[Dataset excerpts]:

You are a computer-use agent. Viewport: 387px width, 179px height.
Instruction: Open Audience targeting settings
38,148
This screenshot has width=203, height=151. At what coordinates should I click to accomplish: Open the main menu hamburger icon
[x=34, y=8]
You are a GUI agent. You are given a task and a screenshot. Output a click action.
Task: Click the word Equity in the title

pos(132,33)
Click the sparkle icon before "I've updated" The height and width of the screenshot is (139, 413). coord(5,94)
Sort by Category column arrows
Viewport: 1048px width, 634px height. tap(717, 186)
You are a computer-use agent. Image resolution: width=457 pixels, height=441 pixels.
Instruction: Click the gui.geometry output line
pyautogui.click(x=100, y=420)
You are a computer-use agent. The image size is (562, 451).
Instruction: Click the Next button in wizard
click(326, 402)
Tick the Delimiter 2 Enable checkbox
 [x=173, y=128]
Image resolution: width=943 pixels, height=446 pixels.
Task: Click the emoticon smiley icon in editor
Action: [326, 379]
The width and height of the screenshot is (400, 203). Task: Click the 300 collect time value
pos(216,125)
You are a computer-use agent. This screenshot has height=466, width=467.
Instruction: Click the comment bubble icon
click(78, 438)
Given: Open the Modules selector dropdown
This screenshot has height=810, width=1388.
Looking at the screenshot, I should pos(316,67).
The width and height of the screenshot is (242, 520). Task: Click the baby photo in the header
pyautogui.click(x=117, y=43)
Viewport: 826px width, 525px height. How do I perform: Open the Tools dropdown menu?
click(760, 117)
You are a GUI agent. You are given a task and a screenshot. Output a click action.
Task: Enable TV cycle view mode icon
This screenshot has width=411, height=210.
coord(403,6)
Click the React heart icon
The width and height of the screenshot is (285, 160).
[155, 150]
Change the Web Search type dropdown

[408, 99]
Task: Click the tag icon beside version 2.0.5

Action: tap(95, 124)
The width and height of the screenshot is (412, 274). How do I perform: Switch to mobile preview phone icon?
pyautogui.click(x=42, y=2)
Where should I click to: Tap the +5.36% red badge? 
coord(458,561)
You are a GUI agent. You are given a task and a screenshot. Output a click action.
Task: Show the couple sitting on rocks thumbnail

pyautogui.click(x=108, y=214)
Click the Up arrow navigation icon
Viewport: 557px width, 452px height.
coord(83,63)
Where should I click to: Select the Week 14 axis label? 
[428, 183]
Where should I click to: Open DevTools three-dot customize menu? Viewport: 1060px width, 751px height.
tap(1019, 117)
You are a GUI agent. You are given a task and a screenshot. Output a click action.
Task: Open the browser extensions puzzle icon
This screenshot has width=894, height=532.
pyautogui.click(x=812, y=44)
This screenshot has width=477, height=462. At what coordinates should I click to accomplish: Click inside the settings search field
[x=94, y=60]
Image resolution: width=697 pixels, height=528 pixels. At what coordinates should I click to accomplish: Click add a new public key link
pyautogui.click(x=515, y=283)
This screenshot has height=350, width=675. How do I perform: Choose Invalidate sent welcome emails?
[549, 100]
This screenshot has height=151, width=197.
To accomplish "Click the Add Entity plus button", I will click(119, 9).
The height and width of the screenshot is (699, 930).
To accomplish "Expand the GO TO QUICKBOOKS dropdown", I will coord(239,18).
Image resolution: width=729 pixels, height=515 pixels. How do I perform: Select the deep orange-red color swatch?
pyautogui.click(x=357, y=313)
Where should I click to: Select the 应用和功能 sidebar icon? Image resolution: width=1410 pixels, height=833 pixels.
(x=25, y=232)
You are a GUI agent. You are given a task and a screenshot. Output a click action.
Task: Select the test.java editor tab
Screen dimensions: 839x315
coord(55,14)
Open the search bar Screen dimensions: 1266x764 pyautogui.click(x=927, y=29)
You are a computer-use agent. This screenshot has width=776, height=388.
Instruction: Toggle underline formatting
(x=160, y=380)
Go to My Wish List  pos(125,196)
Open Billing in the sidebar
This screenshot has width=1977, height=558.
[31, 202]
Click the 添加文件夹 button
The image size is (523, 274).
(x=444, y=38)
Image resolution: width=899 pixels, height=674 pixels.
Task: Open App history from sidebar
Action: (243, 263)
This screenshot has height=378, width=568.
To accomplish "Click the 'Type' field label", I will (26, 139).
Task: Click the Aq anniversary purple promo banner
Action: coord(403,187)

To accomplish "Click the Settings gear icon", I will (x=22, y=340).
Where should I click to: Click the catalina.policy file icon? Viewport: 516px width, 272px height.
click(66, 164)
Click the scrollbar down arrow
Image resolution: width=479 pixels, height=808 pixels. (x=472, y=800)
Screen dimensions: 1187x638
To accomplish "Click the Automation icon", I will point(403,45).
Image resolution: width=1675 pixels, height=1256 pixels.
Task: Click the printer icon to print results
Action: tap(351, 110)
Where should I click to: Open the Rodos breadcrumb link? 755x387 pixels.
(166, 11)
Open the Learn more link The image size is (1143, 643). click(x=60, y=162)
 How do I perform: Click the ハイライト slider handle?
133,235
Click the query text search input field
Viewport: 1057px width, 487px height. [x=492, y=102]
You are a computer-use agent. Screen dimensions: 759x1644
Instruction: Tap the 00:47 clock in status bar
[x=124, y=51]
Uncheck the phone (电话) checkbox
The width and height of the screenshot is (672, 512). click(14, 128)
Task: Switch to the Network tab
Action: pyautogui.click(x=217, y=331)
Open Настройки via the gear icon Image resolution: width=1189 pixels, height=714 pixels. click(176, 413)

[Exercise prompt]: Format all of the records above as a numbered list, one line per item, and omit the blank lines.

[Expected answer]:
1. You are a computer-use agent. Viewport: 387px width, 179px height.
2. Instruction: Open Audience targeting settings
3. 38,148
4. This screenshot has width=203, height=151. At what coordinates should I click to accomplish: Open the main menu hamburger icon
5. [x=34, y=8]
6. You are a GUI agent. You are given a task and a screenshot. Output a click action.
7. Task: Click the word Equity in the title
8. pos(132,33)
9. Click the sparkle icon before "I've updated" The height and width of the screenshot is (139, 413). coord(5,94)
10. Sort by Category column arrows
11. Viewport: 1048px width, 634px height. tap(717, 186)
12. You are a computer-use agent. Image resolution: width=457 pixels, height=441 pixels.
13. Instruction: Click the gui.geometry output line
14. pyautogui.click(x=100, y=420)
15. You are a computer-use agent. The image size is (562, 451).
16. Instruction: Click the Next button in wizard
17. click(326, 402)
18. Tick the Delimiter 2 Enable checkbox
19.  [x=173, y=128]
20. Image resolution: width=943 pixels, height=446 pixels.
21. Task: Click the emoticon smiley icon in editor
22. Action: [326, 379]
23. The width and height of the screenshot is (400, 203). Task: Click the 300 collect time value
24. pos(216,125)
25. You are a computer-use agent. This screenshot has height=466, width=467.
26. Instruction: Click the comment bubble icon
27. click(78, 438)
28. Given: Open the Modules selector dropdown
29. This screenshot has height=810, width=1388.
30. Looking at the screenshot, I should pos(316,67).
31. The width and height of the screenshot is (242, 520). Task: Click the baby photo in the header
32. pyautogui.click(x=117, y=43)
33. Viewport: 826px width, 525px height. How do I perform: Open the Tools dropdown menu?
34. click(760, 117)
35. You are a GUI agent. You are given a task and a screenshot. Output a click action.
36. Task: Enable TV cycle view mode icon
37. This screenshot has width=411, height=210.
38. coord(403,6)
39. Click the React heart icon
40. The width and height of the screenshot is (285, 160).
41. [155, 150]
42. Change the Web Search type dropdown
43. [408, 99]
44. Task: Click the tag icon beside version 2.0.5
45. Action: tap(95, 124)
46. The width and height of the screenshot is (412, 274). How do I perform: Switch to mobile preview phone icon?
47. pyautogui.click(x=42, y=2)
48. Where should I click to: Tap the +5.36% red badge? 
49. coord(458,561)
50. You are a GUI agent. You are given a task and a screenshot. Output a click action.
51. Task: Show the couple sitting on rocks thumbnail
52. pyautogui.click(x=108, y=214)
53. Click the Up arrow navigation icon
54. Viewport: 557px width, 452px height.
55. coord(83,63)
56. Where should I click to: Select the Week 14 axis label? 
57. [428, 183]
58. Where should I click to: Open DevTools three-dot customize menu? Viewport: 1060px width, 751px height.
59. tap(1019, 117)
60. You are a GUI agent. You are given a task and a screenshot. Output a click action.
61. Task: Open the browser extensions puzzle icon
62. This screenshot has width=894, height=532.
63. pyautogui.click(x=812, y=44)
64. This screenshot has width=477, height=462. At what coordinates should I click to accomplish: Click inside the settings search field
65. [x=94, y=60]
66. Image resolution: width=697 pixels, height=528 pixels. At what coordinates should I click to accomplish: Click add a new public key link
67. pyautogui.click(x=515, y=283)
68. This screenshot has height=350, width=675. How do I perform: Choose Invalidate sent welcome emails?
69. [549, 100]
70. This screenshot has height=151, width=197.
71. To accomplish "Click the Add Entity plus button", I will click(119, 9).
72. The height and width of the screenshot is (699, 930).
73. To accomplish "Expand the GO TO QUICKBOOKS dropdown", I will coord(239,18).
74. Image resolution: width=729 pixels, height=515 pixels. How do I perform: Select the deep orange-red color swatch?
75. pyautogui.click(x=357, y=313)
76. Where should I click to: Select the 应用和功能 sidebar icon? Image resolution: width=1410 pixels, height=833 pixels.
77. (x=25, y=232)
78. You are a GUI agent. You are given a task and a screenshot. Output a click action.
79. Task: Select the test.java editor tab
80. Screen dimensions: 839x315
81. coord(55,14)
82. Open the search bar Screen dimensions: 1266x764 pyautogui.click(x=927, y=29)
83. You are a computer-use agent. This screenshot has width=776, height=388.
84. Instruction: Toggle underline formatting
85. (x=160, y=380)
86. Go to My Wish List  pos(125,196)
87. Open Billing in the sidebar
88. This screenshot has width=1977, height=558.
89. [31, 202]
90. Click the 添加文件夹 button
91. The image size is (523, 274).
92. (x=444, y=38)
93. Image resolution: width=899 pixels, height=674 pixels.
94. Task: Open App history from sidebar
95. Action: (243, 263)
96. This screenshot has height=378, width=568.
97. To accomplish "Click the 'Type' field label", I will (26, 139).
98. Task: Click the Aq anniversary purple promo banner
99. Action: coord(403,187)
100. To accomplish "Click the Settings gear icon", I will (x=22, y=340).
101. Where should I click to: Click the catalina.policy file icon? Viewport: 516px width, 272px height.
102. click(66, 164)
103. Click the scrollbar down arrow
104. Image resolution: width=479 pixels, height=808 pixels. (x=472, y=800)
105. Screen dimensions: 1187x638
106. To accomplish "Click the Automation icon", I will point(403,45).
107. Image resolution: width=1675 pixels, height=1256 pixels.
108. Task: Click the printer icon to print results
109. Action: tap(351, 110)
110. Where should I click to: Open the Rodos breadcrumb link? 755x387 pixels.
111. (166, 11)
112. Open the Learn more link The image size is (1143, 643). click(x=60, y=162)
113.  How do I perform: Click the ハイライト slider handle?
114. 133,235
115. Click the query text search input field
116. Viewport: 1057px width, 487px height. [x=492, y=102]
117. You are a computer-use agent. Screen dimensions: 759x1644
118. Instruction: Tap the 00:47 clock in status bar
119. [x=124, y=51]
120. Uncheck the phone (电话) checkbox
121. The width and height of the screenshot is (672, 512). click(14, 128)
122. Task: Switch to the Network tab
123. Action: pyautogui.click(x=217, y=331)
124. Open Настройки via the gear icon Image resolution: width=1189 pixels, height=714 pixels. click(176, 413)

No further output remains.